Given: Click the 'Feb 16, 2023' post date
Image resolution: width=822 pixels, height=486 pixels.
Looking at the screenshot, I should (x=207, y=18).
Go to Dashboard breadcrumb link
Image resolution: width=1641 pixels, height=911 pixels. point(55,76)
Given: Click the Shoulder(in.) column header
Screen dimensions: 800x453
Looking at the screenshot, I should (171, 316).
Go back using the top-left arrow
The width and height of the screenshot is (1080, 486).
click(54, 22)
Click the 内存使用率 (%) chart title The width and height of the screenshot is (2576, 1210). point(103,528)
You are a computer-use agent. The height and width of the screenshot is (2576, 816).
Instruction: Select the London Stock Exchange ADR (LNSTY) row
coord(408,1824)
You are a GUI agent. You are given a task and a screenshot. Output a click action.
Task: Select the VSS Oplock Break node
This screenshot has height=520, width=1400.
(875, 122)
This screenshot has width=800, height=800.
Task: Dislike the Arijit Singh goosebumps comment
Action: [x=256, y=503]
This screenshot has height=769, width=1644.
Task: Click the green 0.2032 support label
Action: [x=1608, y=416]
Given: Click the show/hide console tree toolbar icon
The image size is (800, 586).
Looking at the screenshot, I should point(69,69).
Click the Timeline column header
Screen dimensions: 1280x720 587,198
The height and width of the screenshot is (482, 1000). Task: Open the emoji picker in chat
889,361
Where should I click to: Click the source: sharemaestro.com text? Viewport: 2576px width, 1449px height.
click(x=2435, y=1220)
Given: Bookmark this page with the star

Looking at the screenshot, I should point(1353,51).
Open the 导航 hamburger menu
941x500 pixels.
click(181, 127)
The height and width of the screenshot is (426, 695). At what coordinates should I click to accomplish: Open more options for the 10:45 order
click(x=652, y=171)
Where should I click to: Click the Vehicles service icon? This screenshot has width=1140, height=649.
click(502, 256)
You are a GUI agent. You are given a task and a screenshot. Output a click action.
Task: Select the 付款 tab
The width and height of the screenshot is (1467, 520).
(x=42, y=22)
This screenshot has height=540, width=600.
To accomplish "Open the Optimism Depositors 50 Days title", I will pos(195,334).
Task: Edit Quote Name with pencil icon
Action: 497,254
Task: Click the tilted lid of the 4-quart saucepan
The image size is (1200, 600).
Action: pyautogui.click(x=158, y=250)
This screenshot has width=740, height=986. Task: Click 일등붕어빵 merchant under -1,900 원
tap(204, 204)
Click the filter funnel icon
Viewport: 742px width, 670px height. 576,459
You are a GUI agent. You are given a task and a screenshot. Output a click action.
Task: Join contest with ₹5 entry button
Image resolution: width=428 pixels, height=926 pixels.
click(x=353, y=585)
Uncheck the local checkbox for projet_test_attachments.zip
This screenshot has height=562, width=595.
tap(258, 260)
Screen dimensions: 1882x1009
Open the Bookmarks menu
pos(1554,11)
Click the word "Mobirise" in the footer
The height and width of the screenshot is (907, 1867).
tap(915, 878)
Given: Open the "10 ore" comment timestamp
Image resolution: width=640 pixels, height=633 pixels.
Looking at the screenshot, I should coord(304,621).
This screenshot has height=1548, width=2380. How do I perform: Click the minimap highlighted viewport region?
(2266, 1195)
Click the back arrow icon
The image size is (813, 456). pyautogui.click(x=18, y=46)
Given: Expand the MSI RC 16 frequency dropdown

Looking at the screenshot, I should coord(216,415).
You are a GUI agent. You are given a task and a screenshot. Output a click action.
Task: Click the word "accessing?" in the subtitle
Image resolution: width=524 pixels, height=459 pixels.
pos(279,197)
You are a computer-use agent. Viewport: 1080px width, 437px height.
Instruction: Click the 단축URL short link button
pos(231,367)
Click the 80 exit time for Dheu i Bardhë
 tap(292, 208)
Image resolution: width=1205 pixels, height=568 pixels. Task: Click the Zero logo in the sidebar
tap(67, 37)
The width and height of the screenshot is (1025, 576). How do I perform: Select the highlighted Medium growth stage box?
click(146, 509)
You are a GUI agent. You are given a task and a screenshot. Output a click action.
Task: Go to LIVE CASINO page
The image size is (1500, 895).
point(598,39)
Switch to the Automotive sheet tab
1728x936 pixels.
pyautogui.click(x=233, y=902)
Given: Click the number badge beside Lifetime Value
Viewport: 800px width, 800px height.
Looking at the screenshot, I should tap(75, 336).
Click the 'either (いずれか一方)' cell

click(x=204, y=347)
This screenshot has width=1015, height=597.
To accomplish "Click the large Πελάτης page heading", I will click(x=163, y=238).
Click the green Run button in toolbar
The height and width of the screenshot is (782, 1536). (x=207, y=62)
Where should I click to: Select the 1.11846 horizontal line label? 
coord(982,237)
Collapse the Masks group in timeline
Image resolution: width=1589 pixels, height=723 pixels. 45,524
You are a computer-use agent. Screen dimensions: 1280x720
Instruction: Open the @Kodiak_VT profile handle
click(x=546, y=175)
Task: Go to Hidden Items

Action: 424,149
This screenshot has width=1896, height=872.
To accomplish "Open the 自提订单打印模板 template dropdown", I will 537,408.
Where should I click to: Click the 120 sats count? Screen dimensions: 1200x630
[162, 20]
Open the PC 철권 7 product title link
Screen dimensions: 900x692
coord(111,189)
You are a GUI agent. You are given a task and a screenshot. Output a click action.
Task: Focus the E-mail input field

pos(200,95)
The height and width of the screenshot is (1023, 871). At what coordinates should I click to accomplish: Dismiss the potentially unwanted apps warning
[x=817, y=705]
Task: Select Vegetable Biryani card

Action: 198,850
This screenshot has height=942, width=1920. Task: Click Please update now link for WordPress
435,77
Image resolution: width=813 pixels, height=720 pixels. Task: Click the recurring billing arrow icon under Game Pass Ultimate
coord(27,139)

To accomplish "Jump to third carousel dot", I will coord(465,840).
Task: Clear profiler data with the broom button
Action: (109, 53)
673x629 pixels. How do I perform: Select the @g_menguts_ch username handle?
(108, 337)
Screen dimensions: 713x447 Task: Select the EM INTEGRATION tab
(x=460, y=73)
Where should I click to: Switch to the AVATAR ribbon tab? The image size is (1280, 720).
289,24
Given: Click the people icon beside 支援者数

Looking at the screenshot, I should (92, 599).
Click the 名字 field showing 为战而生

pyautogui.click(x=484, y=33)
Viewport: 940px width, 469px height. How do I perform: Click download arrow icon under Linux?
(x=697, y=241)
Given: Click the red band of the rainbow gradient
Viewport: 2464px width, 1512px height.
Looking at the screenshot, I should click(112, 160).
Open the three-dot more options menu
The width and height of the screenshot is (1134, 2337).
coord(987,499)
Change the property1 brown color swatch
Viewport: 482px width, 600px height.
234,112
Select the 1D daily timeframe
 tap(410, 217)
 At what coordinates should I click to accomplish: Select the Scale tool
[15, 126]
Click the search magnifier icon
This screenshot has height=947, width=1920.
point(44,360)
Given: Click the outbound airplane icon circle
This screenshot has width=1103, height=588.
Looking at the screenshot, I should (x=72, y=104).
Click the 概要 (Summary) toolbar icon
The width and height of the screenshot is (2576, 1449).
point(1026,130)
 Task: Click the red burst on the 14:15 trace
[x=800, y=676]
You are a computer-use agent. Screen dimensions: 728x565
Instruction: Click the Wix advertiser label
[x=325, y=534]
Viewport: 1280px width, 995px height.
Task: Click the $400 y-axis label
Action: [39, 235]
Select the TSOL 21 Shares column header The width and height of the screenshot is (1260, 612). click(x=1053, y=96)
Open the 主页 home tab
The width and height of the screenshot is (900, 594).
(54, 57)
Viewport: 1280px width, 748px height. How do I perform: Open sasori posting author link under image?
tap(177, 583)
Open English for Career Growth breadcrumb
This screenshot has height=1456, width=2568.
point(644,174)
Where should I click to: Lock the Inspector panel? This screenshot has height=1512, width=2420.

========================

**GIVEN INSTRUCTION:** Edit the items starting at the line containing "Select the 1D daily timeframe" and stopping after the line containing "point(644,174)": change "Select" to "Choose" and keep everything else the same. Return only those lines.

**COMPLETE RESPONSE:**
Choose the 1D daily timeframe
 tap(410, 217)
 At what coordinates should I click to accomplish: Choose the Scale tool
[15, 126]
Click the search magnifier icon
This screenshot has height=947, width=1920.
point(44,360)
Given: Click the outbound airplane icon circle
This screenshot has width=1103, height=588.
Looking at the screenshot, I should (x=72, y=104).
Click the 概要 (Summary) toolbar icon
The width and height of the screenshot is (2576, 1449).
point(1026,130)
 Task: Click the red burst on the 14:15 trace
[x=800, y=676]
You are a computer-use agent. Screen dimensions: 728x565
Instruction: Click the Wix advertiser label
[x=325, y=534]
Viewport: 1280px width, 995px height.
Task: Click the $400 y-axis label
Action: [39, 235]
Choose the TSOL 21 Shares column header The width and height of the screenshot is (1260, 612). click(x=1053, y=96)
Open the 主页 home tab
The width and height of the screenshot is (900, 594).
(54, 57)
Viewport: 1280px width, 748px height. How do I perform: Open sasori posting author link under image?
tap(177, 583)
Open English for Career Growth breadcrumb
This screenshot has height=1456, width=2568.
point(644,174)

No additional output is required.